# DATASET EXCERPTS
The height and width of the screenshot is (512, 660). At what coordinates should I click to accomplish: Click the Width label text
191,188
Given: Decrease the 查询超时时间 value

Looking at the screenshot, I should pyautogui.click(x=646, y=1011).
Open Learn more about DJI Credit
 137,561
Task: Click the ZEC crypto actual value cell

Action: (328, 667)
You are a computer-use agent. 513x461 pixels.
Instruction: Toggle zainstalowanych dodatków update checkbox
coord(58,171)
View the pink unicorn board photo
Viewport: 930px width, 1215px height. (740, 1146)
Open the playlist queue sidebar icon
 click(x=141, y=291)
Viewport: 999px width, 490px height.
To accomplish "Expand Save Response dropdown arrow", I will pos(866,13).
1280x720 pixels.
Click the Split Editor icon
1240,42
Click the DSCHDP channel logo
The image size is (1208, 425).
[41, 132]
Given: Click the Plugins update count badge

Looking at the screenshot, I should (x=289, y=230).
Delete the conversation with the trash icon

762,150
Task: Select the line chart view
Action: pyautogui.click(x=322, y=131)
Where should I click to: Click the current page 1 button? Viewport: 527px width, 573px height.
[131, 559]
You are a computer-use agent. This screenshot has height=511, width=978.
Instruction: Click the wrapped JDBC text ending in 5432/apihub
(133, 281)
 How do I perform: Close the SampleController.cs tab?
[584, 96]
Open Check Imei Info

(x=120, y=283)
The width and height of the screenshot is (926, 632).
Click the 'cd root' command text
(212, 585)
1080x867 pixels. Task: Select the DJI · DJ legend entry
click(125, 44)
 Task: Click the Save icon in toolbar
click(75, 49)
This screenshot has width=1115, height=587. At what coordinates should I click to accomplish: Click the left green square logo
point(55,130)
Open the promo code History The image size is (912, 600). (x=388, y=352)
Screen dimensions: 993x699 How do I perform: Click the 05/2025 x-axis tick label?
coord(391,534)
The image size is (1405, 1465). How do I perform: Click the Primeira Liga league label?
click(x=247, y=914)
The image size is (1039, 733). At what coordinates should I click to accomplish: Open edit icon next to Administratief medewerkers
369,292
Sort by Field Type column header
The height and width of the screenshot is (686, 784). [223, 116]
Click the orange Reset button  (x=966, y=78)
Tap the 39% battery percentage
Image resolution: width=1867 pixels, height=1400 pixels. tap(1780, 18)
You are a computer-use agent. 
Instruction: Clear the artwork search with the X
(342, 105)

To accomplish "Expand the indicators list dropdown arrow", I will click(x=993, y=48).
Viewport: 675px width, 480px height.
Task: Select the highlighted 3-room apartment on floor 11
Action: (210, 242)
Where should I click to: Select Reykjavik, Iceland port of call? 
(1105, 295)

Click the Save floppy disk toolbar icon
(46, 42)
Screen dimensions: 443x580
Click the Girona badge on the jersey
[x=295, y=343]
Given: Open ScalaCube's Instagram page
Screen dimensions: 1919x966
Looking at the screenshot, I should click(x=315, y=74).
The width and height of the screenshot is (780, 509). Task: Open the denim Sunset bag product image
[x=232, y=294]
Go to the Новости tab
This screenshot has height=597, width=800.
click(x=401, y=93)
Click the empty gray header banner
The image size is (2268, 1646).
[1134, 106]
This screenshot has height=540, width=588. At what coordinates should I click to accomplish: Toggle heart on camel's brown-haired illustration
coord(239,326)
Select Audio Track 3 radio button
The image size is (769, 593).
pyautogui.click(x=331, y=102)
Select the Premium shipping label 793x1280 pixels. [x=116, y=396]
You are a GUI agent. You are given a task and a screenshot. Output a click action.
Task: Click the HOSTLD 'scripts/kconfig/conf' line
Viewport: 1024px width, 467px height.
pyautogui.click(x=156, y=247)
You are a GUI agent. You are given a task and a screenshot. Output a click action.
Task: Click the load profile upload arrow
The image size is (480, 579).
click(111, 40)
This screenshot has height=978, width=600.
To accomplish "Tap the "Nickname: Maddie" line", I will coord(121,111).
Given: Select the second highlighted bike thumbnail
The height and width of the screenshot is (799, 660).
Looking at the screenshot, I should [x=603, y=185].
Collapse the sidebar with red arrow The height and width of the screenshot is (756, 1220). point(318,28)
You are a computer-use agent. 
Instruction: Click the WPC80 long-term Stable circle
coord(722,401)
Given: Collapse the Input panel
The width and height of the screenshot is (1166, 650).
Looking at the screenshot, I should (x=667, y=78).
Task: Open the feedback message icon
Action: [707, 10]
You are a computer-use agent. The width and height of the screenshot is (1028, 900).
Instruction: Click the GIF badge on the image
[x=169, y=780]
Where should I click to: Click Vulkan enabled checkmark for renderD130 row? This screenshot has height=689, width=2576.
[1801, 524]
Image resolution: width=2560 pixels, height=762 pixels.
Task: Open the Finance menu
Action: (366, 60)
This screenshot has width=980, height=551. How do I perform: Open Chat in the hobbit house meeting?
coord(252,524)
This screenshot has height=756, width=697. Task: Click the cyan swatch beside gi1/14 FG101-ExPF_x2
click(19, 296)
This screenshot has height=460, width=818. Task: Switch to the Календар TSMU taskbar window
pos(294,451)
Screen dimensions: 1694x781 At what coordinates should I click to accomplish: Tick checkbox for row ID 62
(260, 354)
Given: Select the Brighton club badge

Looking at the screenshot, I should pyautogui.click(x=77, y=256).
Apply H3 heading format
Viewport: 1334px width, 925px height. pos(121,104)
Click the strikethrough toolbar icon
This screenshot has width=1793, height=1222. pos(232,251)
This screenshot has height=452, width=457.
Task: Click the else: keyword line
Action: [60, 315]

# EXERCISE DIRECTIONS
Across the whole listing, every line must be copied exactly.

# RESULT
The height and width of the screenshot is (512, 660). At what coordinates should I click to accomplish: Click the Width label text
191,188
Given: Decrease the 查询超时时间 value

Looking at the screenshot, I should pyautogui.click(x=646, y=1011).
Open Learn more about DJI Credit
 137,561
Task: Click the ZEC crypto actual value cell

Action: (328, 667)
You are a computer-use agent. 513x461 pixels.
Instruction: Toggle zainstalowanych dodatków update checkbox
coord(58,171)
View the pink unicorn board photo
Viewport: 930px width, 1215px height. (740, 1146)
Open the playlist queue sidebar icon
 click(x=141, y=291)
Viewport: 999px width, 490px height.
To accomplish "Expand Save Response dropdown arrow", I will pos(866,13).
1280x720 pixels.
Click the Split Editor icon
1240,42
Click the DSCHDP channel logo
The image size is (1208, 425).
[41, 132]
Given: Click the Plugins update count badge

Looking at the screenshot, I should (x=289, y=230).
Delete the conversation with the trash icon

762,150
Task: Select the line chart view
Action: pyautogui.click(x=322, y=131)
Where should I click to: Click the current page 1 button? Viewport: 527px width, 573px height.
[131, 559]
You are a computer-use agent. This screenshot has height=511, width=978.
Instruction: Click the wrapped JDBC text ending in 5432/apihub
(133, 281)
 How do I perform: Close the SampleController.cs tab?
[584, 96]
Open Check Imei Info

(x=120, y=283)
The width and height of the screenshot is (926, 632).
Click the 'cd root' command text
(212, 585)
1080x867 pixels. Task: Select the DJI · DJ legend entry
click(125, 44)
 Task: Click the Save icon in toolbar
click(75, 49)
This screenshot has width=1115, height=587. At what coordinates should I click to accomplish: Click the left green square logo
point(55,130)
Open the promo code History The image size is (912, 600). (x=388, y=352)
Screen dimensions: 993x699 How do I perform: Click the 05/2025 x-axis tick label?
coord(391,534)
The image size is (1405, 1465). How do I perform: Click the Primeira Liga league label?
click(x=247, y=914)
The image size is (1039, 733). At what coordinates should I click to accomplish: Open edit icon next to Administratief medewerkers
369,292
Sort by Field Type column header
The height and width of the screenshot is (686, 784). [223, 116]
Click the orange Reset button  (x=966, y=78)
Tap the 39% battery percentage
Image resolution: width=1867 pixels, height=1400 pixels. tap(1780, 18)
You are a computer-use agent. 
Instruction: Clear the artwork search with the X
(342, 105)

To accomplish "Expand the indicators list dropdown arrow", I will click(x=993, y=48).
Viewport: 675px width, 480px height.
Task: Select the highlighted 3-room apartment on floor 11
Action: (210, 242)
Where should I click to: Select Reykjavik, Iceland port of call? 
(1105, 295)

Click the Save floppy disk toolbar icon
(46, 42)
Screen dimensions: 443x580
Click the Girona badge on the jersey
[x=295, y=343]
Given: Open ScalaCube's Instagram page
Screen dimensions: 1919x966
Looking at the screenshot, I should click(x=315, y=74).
The width and height of the screenshot is (780, 509). Task: Open the denim Sunset bag product image
[x=232, y=294]
Go to the Новости tab
This screenshot has height=597, width=800.
click(x=401, y=93)
Click the empty gray header banner
The image size is (2268, 1646).
[1134, 106]
This screenshot has height=540, width=588. At what coordinates should I click to accomplish: Toggle heart on camel's brown-haired illustration
coord(239,326)
Select Audio Track 3 radio button
The image size is (769, 593).
pyautogui.click(x=331, y=102)
Select the Premium shipping label 793x1280 pixels. [x=116, y=396]
You are a GUI agent. You are given a task and a screenshot. Output a click action.
Task: Click the HOSTLD 'scripts/kconfig/conf' line
Viewport: 1024px width, 467px height.
pyautogui.click(x=156, y=247)
You are a GUI agent. You are given a task and a screenshot. Output a click action.
Task: Click the load profile upload arrow
The image size is (480, 579).
click(111, 40)
This screenshot has height=978, width=600.
To accomplish "Tap the "Nickname: Maddie" line", I will coord(121,111).
Given: Select the second highlighted bike thumbnail
The height and width of the screenshot is (799, 660).
Looking at the screenshot, I should [x=603, y=185].
Collapse the sidebar with red arrow The height and width of the screenshot is (756, 1220). point(318,28)
You are a computer-use agent. 
Instruction: Click the WPC80 long-term Stable circle
coord(722,401)
Given: Collapse the Input panel
The width and height of the screenshot is (1166, 650).
Looking at the screenshot, I should (x=667, y=78).
Task: Open the feedback message icon
Action: [707, 10]
You are a computer-use agent. The width and height of the screenshot is (1028, 900).
Instruction: Click the GIF badge on the image
[x=169, y=780]
Where should I click to: Click Vulkan enabled checkmark for renderD130 row? This screenshot has height=689, width=2576.
[1801, 524]
Image resolution: width=2560 pixels, height=762 pixels.
Task: Open the Finance menu
Action: (366, 60)
This screenshot has width=980, height=551. How do I perform: Open Chat in the hobbit house meeting?
coord(252,524)
This screenshot has height=756, width=697. Task: Click the cyan swatch beside gi1/14 FG101-ExPF_x2
click(19, 296)
This screenshot has height=460, width=818. Task: Switch to the Календар TSMU taskbar window
pos(294,451)
Screen dimensions: 1694x781 At what coordinates should I click to accomplish: Tick checkbox for row ID 62
(260, 354)
Given: Select the Brighton club badge

Looking at the screenshot, I should pyautogui.click(x=77, y=256).
Apply H3 heading format
Viewport: 1334px width, 925px height. pos(121,104)
Click the strikethrough toolbar icon
This screenshot has width=1793, height=1222. pos(232,251)
This screenshot has height=452, width=457.
Task: Click the else: keyword line
Action: [60, 315]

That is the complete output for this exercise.